†The Beginning of the End†
It was just another ordinary day—another routine at the university. Nothing worth remembering… except the silence.
I walked down the main road leading to the college, clutching my books to my chest as if they were a shield against the endless stares that never truly landed on me.
No one noticed me. No one greeted me. I moved like a nameless shadow slipping between worlds, and I often wondered: Do they even see me? Or have I already become transparent in this roaring, indifferent world?
Perhaps I really was invisible… or perhaps I had simply learned to hide without realizing it.
I slipped into the lecture hall and took my usual place…..the third seat from the right, in the back corner.
No one liked that seat because it tilted slightly, but I cherished it… because it was far away.

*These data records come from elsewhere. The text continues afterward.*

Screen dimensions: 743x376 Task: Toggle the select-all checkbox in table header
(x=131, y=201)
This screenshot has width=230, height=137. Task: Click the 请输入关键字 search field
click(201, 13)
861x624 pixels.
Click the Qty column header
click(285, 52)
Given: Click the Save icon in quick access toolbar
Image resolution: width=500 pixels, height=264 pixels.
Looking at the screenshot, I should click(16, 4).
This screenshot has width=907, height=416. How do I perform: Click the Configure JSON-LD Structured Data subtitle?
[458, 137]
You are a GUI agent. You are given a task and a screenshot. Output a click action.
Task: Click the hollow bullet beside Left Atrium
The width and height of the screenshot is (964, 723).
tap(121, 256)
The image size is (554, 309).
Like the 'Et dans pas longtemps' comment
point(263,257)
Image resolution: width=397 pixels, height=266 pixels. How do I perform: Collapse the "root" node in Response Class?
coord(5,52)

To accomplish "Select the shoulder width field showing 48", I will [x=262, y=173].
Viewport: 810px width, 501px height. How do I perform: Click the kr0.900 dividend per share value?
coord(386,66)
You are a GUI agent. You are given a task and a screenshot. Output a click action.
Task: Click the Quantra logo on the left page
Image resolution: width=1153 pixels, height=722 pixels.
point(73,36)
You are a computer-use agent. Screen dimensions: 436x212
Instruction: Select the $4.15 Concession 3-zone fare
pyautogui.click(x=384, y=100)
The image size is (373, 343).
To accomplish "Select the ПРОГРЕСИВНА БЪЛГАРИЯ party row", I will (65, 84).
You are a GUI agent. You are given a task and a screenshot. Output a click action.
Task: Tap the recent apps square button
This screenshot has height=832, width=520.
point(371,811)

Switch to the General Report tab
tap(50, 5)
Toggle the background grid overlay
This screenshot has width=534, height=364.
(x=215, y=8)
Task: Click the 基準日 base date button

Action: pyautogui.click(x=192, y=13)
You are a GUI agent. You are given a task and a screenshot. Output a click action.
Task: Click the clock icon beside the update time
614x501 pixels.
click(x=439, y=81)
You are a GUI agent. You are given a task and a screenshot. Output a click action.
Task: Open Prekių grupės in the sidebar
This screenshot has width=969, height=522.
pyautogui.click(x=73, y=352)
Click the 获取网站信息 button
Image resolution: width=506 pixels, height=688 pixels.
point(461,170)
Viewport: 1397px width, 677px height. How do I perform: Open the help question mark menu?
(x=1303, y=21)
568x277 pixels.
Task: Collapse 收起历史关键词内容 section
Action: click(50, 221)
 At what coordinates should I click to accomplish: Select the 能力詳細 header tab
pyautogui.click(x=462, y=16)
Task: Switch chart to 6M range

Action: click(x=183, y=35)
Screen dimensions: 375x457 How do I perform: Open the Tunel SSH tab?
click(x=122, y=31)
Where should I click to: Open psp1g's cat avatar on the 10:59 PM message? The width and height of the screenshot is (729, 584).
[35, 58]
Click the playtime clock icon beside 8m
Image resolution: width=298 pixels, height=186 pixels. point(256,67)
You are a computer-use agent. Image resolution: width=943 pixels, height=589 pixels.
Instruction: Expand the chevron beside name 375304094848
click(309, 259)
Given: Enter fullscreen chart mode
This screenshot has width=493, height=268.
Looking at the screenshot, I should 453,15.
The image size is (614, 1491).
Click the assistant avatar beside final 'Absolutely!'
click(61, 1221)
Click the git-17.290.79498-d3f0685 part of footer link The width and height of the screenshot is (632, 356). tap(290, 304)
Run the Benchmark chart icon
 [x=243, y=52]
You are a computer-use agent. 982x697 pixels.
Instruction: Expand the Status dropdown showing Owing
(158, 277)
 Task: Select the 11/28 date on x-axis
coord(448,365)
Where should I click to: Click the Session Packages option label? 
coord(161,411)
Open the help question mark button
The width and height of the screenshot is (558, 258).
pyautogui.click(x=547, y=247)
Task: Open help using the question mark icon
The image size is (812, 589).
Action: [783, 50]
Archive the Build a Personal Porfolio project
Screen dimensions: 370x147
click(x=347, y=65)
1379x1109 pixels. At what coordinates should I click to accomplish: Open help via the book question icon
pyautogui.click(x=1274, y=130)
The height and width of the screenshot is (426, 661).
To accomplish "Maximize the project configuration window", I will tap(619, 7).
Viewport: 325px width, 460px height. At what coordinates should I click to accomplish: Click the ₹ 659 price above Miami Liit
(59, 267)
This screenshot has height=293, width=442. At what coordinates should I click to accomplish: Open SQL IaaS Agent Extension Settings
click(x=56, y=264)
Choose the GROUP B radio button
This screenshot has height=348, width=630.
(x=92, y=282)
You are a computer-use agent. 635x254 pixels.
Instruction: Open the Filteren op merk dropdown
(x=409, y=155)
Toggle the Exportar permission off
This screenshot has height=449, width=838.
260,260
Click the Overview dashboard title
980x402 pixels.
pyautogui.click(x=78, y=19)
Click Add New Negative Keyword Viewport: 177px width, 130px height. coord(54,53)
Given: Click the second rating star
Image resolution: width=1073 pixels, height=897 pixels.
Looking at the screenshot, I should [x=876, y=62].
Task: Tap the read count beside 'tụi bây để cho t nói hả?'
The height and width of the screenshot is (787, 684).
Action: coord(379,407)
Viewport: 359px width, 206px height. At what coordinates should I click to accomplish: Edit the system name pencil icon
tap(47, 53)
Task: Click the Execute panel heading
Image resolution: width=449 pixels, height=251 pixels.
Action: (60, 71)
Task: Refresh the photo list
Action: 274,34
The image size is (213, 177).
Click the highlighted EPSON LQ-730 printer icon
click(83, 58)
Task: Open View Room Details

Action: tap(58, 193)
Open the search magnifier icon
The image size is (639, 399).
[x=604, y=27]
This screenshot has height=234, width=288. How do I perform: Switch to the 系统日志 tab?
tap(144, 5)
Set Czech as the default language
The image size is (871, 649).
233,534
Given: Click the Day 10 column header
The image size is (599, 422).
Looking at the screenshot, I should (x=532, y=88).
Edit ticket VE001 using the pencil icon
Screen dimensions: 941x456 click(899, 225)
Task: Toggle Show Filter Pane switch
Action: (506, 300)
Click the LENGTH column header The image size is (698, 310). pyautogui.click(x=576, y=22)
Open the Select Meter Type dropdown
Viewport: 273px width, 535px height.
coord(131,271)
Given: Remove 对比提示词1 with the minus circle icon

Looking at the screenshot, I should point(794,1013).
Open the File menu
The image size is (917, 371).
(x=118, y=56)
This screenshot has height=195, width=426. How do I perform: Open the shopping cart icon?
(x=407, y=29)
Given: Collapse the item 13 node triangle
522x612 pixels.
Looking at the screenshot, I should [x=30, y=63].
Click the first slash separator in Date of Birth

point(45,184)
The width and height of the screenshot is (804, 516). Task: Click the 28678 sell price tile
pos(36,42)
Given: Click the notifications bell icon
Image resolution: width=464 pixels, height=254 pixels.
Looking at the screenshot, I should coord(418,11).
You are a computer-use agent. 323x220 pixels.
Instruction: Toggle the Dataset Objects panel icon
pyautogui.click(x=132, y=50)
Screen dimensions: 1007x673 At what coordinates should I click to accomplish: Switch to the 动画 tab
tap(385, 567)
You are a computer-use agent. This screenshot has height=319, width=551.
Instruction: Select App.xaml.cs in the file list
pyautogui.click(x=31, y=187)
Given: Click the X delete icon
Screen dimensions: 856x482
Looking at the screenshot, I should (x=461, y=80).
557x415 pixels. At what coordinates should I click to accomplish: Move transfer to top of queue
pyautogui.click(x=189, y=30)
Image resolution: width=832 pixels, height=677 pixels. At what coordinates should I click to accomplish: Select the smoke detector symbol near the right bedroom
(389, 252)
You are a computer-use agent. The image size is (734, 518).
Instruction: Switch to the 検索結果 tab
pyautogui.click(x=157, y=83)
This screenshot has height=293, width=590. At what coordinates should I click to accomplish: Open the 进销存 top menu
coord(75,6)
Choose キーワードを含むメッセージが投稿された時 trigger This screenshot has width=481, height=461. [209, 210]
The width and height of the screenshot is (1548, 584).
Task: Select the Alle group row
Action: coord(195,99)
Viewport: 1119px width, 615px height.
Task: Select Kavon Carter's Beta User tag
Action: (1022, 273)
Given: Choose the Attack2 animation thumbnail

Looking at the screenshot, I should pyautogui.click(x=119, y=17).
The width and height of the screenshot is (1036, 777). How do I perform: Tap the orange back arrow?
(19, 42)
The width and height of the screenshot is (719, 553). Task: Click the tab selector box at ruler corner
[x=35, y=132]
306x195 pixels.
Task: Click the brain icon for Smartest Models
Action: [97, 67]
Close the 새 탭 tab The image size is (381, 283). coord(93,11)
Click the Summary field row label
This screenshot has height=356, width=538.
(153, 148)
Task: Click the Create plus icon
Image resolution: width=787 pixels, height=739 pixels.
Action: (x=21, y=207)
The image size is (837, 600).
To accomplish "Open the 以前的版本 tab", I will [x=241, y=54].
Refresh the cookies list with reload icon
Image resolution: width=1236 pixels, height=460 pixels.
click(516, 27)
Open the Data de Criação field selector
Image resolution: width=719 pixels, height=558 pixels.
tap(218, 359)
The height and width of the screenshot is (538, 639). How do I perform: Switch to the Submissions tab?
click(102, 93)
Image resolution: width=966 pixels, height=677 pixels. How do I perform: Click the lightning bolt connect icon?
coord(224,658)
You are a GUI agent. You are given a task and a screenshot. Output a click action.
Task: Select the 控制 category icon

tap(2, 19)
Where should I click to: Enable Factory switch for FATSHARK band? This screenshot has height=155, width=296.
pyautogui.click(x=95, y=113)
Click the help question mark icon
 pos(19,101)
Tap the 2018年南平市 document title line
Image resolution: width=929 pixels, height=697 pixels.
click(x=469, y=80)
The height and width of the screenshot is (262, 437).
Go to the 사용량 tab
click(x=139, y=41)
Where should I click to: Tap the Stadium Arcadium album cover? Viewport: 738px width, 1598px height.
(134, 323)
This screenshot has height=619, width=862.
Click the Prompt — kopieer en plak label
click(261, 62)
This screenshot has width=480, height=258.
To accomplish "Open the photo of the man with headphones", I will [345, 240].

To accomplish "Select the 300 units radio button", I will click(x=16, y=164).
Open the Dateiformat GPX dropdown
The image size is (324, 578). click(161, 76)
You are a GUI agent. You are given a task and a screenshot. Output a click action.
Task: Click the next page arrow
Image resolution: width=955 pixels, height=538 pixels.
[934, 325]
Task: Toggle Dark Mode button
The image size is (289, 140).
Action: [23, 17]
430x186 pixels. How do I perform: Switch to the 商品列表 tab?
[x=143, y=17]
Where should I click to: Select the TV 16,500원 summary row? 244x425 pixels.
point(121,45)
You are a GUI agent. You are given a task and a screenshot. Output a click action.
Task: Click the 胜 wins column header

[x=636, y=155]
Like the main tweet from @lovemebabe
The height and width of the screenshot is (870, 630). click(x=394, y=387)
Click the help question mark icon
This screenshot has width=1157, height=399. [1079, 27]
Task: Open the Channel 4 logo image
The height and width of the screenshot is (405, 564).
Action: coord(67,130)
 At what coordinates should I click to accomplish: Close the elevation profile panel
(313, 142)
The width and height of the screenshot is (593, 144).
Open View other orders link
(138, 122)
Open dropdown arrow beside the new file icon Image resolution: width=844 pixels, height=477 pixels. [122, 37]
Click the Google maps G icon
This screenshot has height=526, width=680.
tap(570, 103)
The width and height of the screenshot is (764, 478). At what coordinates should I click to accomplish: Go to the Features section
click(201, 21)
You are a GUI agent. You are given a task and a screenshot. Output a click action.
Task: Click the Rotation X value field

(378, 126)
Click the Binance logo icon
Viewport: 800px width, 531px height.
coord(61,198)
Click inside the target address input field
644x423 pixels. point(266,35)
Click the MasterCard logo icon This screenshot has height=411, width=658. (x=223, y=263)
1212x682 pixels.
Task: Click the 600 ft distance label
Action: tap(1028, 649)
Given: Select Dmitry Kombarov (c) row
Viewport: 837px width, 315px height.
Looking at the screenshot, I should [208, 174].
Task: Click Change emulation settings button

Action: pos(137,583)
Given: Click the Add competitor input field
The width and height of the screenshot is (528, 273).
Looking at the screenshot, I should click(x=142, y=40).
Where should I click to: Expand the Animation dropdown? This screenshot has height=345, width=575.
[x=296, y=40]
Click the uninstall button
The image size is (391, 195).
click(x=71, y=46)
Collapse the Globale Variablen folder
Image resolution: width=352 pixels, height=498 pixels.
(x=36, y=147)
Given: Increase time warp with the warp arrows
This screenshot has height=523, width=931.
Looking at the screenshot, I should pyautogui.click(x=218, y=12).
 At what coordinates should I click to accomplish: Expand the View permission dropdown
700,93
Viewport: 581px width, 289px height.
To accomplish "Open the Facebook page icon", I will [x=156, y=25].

Around me, the voices of students rose and fell, laughter colliding with whispered secrets, inside jokes repeated like ritual prayers among friends who had known each other for years.
And I?...I was alone…..There was no friend to share notes with, no one to ask if I’d understood the professor, not even a hand offering me a pen if I’d forgotten mine….No one….No one at all.
The first lecture crawled by, each minute dragging like iron. My heartbeat slowed under the weight of the professor’s monotone voice.
I didn’t absorb a single word—my eyes fixed instead on his shoes, dusted in a pale white powder.
Chalk ash drifted from his fingers, falling in slow, ghostly flakes, gathering at his feet like snow.
During the break in the cafeteria, I sat at the last table near the window, watching the world through a pane of grimy glass.
My coffee had gone cold, bitter as the hours that lay ahead, and I drank it slowly as if swallowing time itself.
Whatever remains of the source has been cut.